Publicada em 29/05/2015 às 02:05
Compartilhe: IMPRIMIR INDICAR COMENTAR

A doença de origem africana e também transmitida pelo mosquito Aedes aegypti (Foto: ABr)
Conforme recomendação do Ministério da Saúde, a Secretaria de Saúde de Sorocaba adotou ontem um protocolo de notificação e atendimento de casos do Zika vírus, doença de origem africana e também transmitida pelo mosquito Aedes aegypti, o mesmo da dengue. Cerca de 17 casos foram identificados no Brasil, um deles no Estado de São Paulo, mais especificamente de cidade de Sumaré, na região de Campinas. 
 
A Febre do Zika é uma doença causada pelo vírus zika (zikaV), descoberto em 1947 na floresta Zika, no país africano de Uganda (motivo da denominação do vírus). A principal forma de transmissão é pela picada de mosquitos do gênero Aedes, e, em área urbana, o principal vetor é o Aedes Aegypti, também responsável pela transmissão da Febre Chikungunya e da febre amarela, embora esta última ocorra somente em áreas de matas em determinadas regiões do País.
 
A rede municipal de vigilância existente para os casos de dengue e chikungunya será aproveitada no município também para assegurar o monitoramento e fluxo de notificações de Zika, desde a definição de caso, investigação e coleta de exames laboratoriais.

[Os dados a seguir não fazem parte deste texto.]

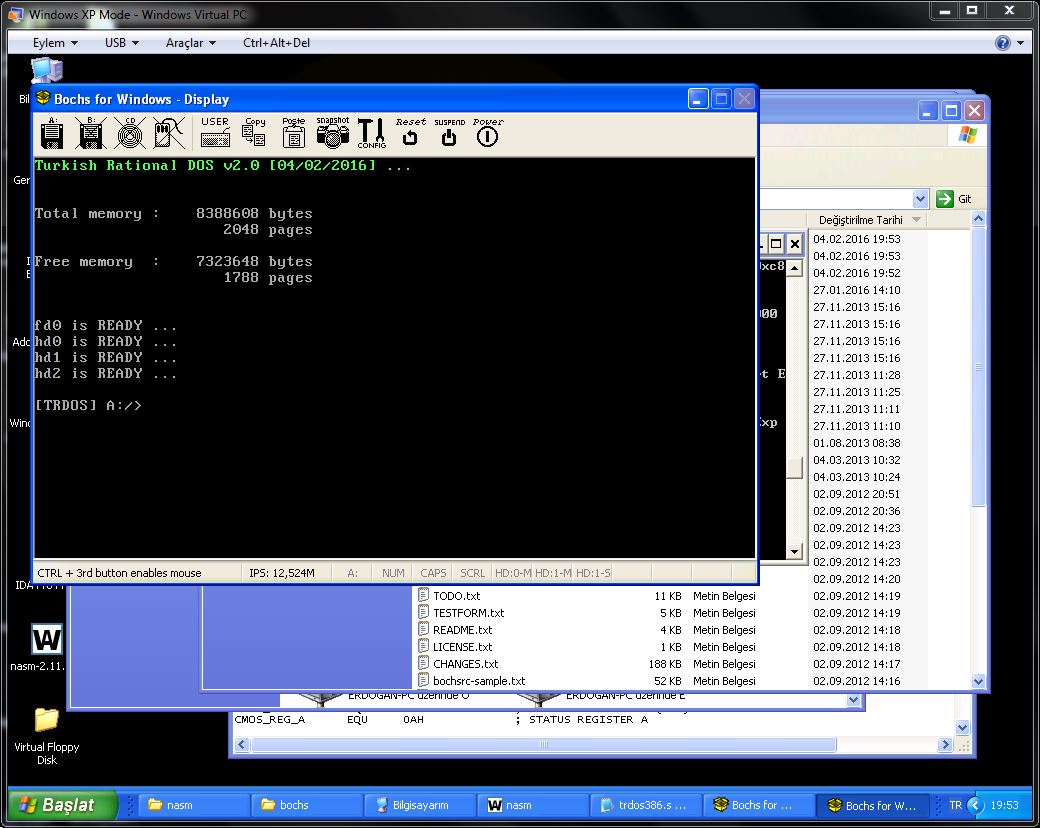The image size is (1040, 828).
Task: Click the USER keyboard shortcut icon
Action: click(x=215, y=133)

Todas as unidades de saúde da rede receberam ontem as recomendações quanto ao protocolo para ser seguido em caso de suspeita do vírus.
 
A chefe da Divisão de Vigilância Epidemiológica, Renata Guida Caldeira, explica que os casos negativos de dengue, desde que apresentem padrões suspeitos quanto ao Zika, serão encaminhados ao Instituto Adolfo Lutz, em São Paulo, e depois para o laboratório de referência nacional para este tipo de diagnóstico, que é o Instituto Evandro Chagas, no Pará. “Somente serão enviados para diagnóstico aqueles casos cuja suspeita de constatação esteja dentro dos padrões definidos pelo Ministério da Saúde e pelo Centro de Vigilância Epidemiológica do Estado.”
 
Não há disponibilidade de testes sorológicos comerciais para Zika vírus no mundo e o Centro de Vigilância Epidemiológica ratifica que, até que ocorra a descentralização do diagnóstico laboratorial para o nível estadual, manterá o monitoramento de casos suspeitos de Zika no Estado também a partir do sistema já adotado para dengue e chikungunya. O caso de Zika em São Paulo foi confirmado em um paciente de 52 anos de idade, sem histórico de viagem nos 15 dias anteriores ao início de sintomas, no último dia 10 de março. Até então, o Ministério da Saúde tinha registro, por critério laboratorial, de outros oito casos na Bahia e oito no Rio Grande do Norte.